Lo studio ha discusso lo sviluppo del successo del 2014, descrivendo in dettaglio la storia dell’inizio del gioco dalla progettazione alla realizzazione: sembra tra l’altro che per qualche tempo il gioco fosse in prospettiva in terza persona. Mentre la telecamera dietro alle spalle serviva a mostrare l’ambientazione del gioco, Creative Assembly ha ritenuto che una prospettiva in prima persona avrebbe reso migliore l’atmosfera, facendo sentire il giocatore angusto con pochissimi posti dove correre e nascondersi.

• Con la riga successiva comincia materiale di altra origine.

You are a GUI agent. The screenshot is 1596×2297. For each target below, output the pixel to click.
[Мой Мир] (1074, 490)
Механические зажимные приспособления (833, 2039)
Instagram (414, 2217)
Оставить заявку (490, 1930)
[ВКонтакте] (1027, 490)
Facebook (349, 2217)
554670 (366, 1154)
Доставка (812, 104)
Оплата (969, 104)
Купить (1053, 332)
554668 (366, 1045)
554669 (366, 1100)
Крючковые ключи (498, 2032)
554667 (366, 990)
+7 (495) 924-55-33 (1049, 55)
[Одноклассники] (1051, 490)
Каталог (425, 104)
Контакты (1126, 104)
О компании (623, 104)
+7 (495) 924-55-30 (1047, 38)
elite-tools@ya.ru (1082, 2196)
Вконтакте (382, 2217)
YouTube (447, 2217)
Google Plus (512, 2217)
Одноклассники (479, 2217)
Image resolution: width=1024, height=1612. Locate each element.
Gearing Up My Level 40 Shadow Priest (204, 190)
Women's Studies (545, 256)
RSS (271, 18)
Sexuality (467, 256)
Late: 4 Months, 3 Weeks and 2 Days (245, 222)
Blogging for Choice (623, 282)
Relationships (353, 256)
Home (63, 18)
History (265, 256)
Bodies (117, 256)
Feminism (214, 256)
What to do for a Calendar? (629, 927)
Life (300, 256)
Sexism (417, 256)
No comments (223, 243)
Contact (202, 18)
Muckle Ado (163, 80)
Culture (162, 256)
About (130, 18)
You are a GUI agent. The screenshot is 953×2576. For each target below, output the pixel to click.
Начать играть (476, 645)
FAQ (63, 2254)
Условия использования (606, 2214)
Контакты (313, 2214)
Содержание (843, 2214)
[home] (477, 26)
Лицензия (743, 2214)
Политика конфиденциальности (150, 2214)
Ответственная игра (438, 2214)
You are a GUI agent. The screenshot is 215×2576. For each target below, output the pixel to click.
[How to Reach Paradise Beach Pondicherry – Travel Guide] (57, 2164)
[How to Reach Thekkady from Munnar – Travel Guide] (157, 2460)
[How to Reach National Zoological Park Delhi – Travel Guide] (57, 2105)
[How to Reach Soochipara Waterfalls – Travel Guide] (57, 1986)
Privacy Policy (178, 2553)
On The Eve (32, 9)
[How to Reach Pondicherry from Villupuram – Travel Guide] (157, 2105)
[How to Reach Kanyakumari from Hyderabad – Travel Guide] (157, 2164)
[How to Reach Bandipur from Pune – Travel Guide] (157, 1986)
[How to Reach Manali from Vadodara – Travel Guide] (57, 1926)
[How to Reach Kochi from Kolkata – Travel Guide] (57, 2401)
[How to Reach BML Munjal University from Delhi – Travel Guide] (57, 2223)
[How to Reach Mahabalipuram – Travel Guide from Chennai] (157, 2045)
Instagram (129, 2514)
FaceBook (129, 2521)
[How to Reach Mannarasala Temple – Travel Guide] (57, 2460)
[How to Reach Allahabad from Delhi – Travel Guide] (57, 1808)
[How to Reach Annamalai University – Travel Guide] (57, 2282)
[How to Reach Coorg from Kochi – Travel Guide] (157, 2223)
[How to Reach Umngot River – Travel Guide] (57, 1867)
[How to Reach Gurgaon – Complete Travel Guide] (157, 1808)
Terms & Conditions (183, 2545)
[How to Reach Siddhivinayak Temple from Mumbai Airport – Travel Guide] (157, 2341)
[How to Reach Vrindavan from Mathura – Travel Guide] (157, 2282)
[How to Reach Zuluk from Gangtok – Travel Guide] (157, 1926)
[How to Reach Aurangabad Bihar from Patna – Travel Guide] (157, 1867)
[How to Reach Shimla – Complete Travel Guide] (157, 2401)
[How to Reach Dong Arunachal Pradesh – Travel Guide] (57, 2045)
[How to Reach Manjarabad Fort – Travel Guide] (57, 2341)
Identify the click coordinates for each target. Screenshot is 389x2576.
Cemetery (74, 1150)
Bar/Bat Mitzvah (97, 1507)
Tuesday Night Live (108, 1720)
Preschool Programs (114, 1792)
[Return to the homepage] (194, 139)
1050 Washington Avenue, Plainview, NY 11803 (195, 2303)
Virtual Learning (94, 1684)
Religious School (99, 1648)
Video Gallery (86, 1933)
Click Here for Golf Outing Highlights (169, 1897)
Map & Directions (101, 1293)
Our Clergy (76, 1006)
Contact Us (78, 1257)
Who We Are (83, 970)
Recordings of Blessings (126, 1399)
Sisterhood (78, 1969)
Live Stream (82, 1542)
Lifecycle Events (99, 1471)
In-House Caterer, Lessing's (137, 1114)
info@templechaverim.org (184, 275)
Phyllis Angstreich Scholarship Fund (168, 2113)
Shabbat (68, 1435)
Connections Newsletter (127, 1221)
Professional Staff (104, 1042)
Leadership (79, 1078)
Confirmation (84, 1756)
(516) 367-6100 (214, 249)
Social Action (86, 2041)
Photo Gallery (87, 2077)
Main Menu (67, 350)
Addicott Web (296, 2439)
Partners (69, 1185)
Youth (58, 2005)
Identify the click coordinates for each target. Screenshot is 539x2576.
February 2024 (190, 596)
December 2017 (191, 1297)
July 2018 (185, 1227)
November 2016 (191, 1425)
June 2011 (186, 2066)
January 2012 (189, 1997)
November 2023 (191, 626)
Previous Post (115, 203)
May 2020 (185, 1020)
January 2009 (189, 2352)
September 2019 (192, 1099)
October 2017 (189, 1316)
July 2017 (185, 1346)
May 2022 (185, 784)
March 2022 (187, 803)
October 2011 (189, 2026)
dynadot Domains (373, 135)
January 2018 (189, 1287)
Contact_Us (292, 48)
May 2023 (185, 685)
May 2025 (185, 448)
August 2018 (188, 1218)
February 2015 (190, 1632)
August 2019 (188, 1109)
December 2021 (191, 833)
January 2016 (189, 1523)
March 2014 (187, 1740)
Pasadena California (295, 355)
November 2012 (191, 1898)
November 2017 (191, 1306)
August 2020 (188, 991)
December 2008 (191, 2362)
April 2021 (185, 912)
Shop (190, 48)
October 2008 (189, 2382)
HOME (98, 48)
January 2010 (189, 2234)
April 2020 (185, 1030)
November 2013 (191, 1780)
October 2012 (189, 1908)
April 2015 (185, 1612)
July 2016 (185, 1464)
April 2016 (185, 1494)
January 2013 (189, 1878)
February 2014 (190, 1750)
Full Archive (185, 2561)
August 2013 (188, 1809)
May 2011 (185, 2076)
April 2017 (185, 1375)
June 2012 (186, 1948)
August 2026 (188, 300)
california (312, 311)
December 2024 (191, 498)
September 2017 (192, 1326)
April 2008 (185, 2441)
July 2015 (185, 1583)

Inoltre, Creative Assembly ha discusso di un video utilizzato per presentare il gioco che includeva molti elementi trovati nella versione di lancio, incluso nascondersi dall’Alien. Il video si concentrava sulla cattura dell’estetica del film originale del ’79 con l’idea di rendere lo Xenomorfo stesso uno dei mostri più spaventosi nei giochi in quanto non può essere ucciso e può essere sconfitto solo con oggetti trovati nel mondo.

Dopo aver iniziato lo sviluppo alla fine del 2008, Creative Assembly ha finalmente rilasciato Alien: Isolation nell’ottobre 2014 su tutte le piattaforme. Alien isolation è disponibile su PC, PS4, Xbox One e Nintendo Switch.